Dabrafenib Mesylate(GSK-2118436B)- Pharmacodynamics & Bioactivity

Dabrafenib Mesylate is a salt form of Dabrafenib. Dabrafenib is an inhibitor of certain mutated forms of BRAF kinase, several of which may be associated with stimulating tumour growth (e.g. the BRAF V600E mutation), and Dabrafenib is also an inhibitor of BRAF V600-mutation positive cancer cell growth, both in vitro and in vivo. 

In vitro studies demonstrated that the concentrations required for 50 % of maximum inhibition (IC50) of BRAF V600E, BRAF V600K and BRAF V600D enzymes were, respectively, 0.65, 0.5 and 1.84 nmol/L. The IC50 values for wild-type BRAF and CRAF kinases were 3.2 and 5.0 nmol/L; the inhibition of other kinases (SIK1, NEK11
and LIMK1) by dabrafenib required still higher concentrations. Dabrafenib also appeared to have an inhibitory effect on cell lines with BRAF V600R mutations^[1].

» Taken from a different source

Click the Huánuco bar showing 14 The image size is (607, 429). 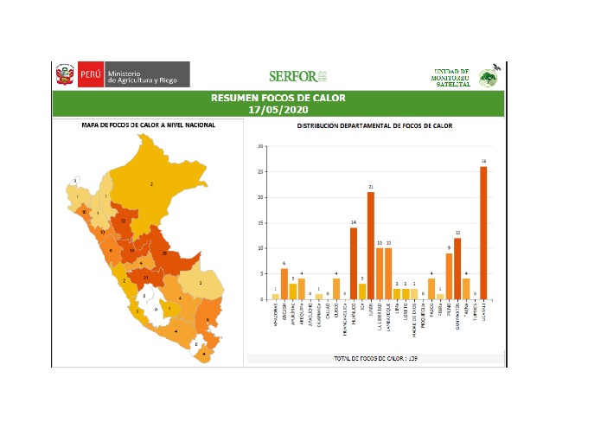coord(353,263)
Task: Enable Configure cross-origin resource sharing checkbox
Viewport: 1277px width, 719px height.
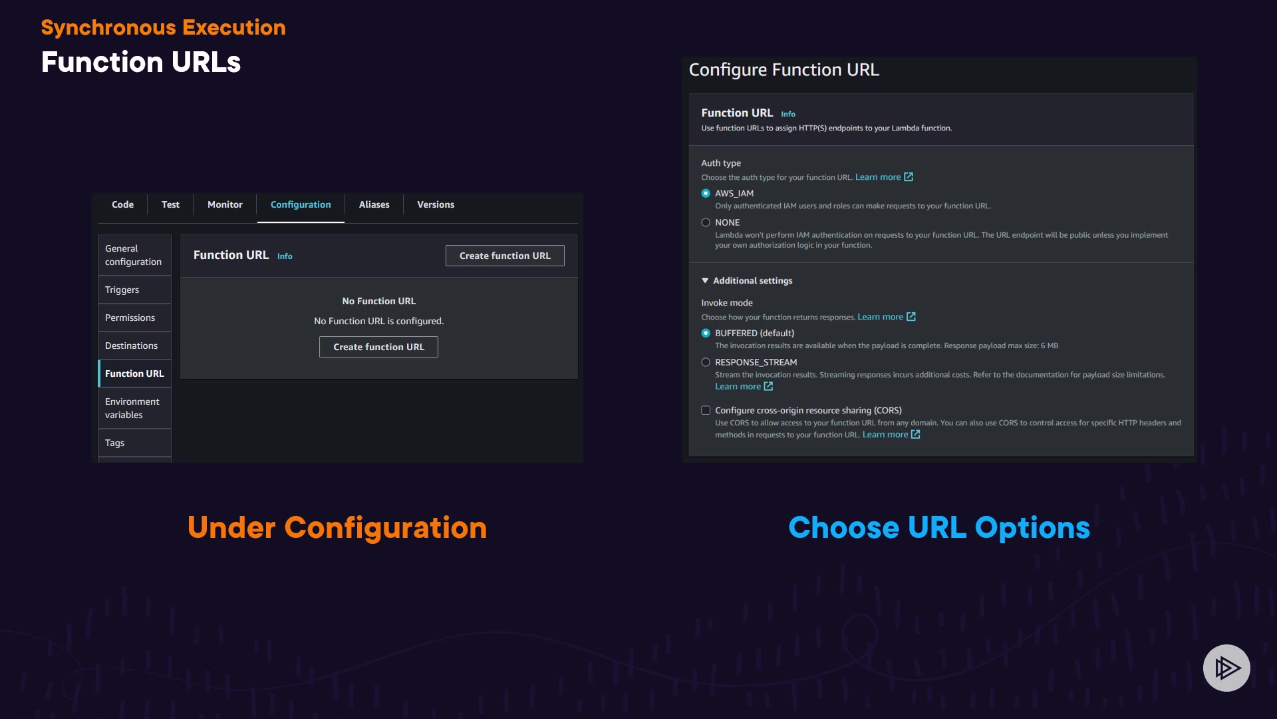Action: [x=706, y=411]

Using a kinase panel screen for more than 270 kinases, dabrafenib proved to be selective for Raf kinase, with approximately 400-fold selectivity for BRAF over 91 % of the other kinases tested. Cellular inhibition of BRAF V600E kinase by dabrafenib resulted in decreased ERK phosphorylation and inhibition of cell proliferation, which occurred via an initial arrest at the G1 phase of the cell cycle, followed by cell death. This inhibition was selective for cancer cells that specifically encode the mutation for BRAF V600E. Orally administered dabrafenib inhibited the growth of BRAF V600E-mutant melanoma (A375P) and colon cancer (Colo205) human tumour xenografts, growing subcutaneously in immunocompromised mice [2].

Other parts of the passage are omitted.